WHAT YOU ARE ASKED TO DO
Starting at the line that contains "Login (182, 25)", write out every line through the last one in the records below, word for word. Leave out any pictures.

[Stored items]
• • • • • • •
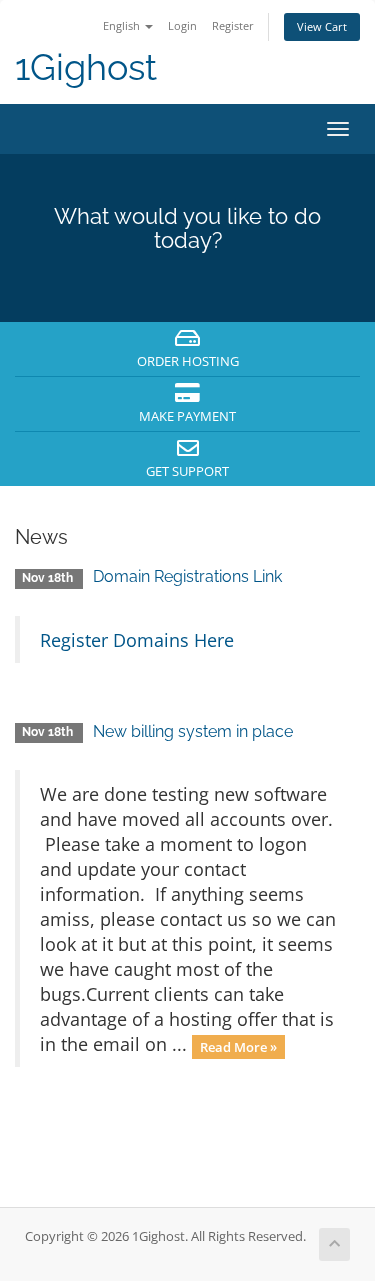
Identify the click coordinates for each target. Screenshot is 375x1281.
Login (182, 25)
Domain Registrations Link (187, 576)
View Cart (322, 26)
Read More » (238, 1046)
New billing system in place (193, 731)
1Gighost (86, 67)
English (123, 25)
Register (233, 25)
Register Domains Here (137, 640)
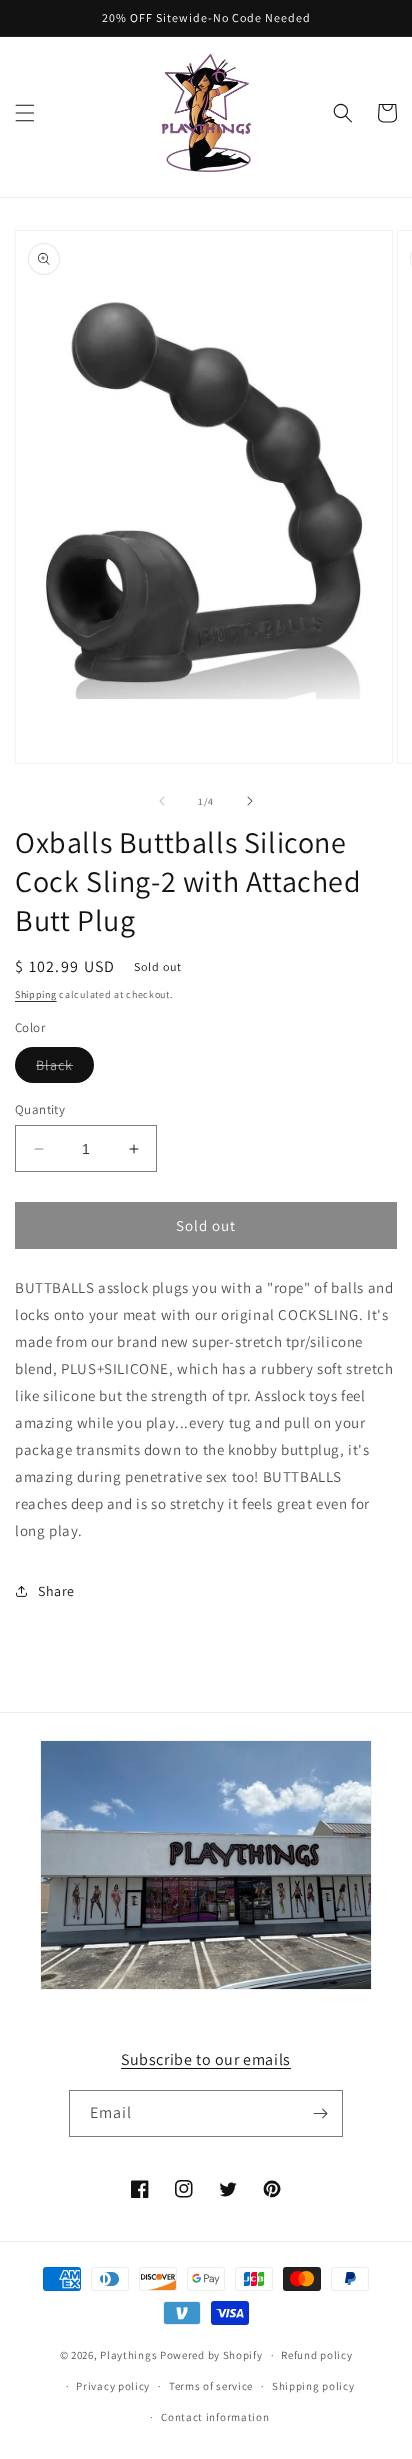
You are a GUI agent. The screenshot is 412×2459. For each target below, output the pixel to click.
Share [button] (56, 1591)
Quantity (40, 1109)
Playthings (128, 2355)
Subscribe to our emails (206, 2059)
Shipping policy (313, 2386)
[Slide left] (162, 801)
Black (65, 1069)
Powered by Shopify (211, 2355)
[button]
• • • • • • •
EXPECTED ANSWER
Login (182, 25)
Domain Registrations Link (187, 576)
View Cart (322, 26)
Read More » (238, 1046)
New billing system in place (193, 731)
1Gighost (86, 67)
English (123, 25)
Register (233, 25)
Register Domains Here (137, 640)
You are a GUI agent. The screenshot is 412×2459. For each target below, output the pixel to click.
Share [button] (56, 1591)
Quantity (40, 1109)
Playthings (128, 2355)
Subscribe to our emails (206, 2059)
Shipping policy (313, 2386)
[Slide left] (162, 801)
Black (65, 1069)
Powered by Shopify (211, 2355)
[button]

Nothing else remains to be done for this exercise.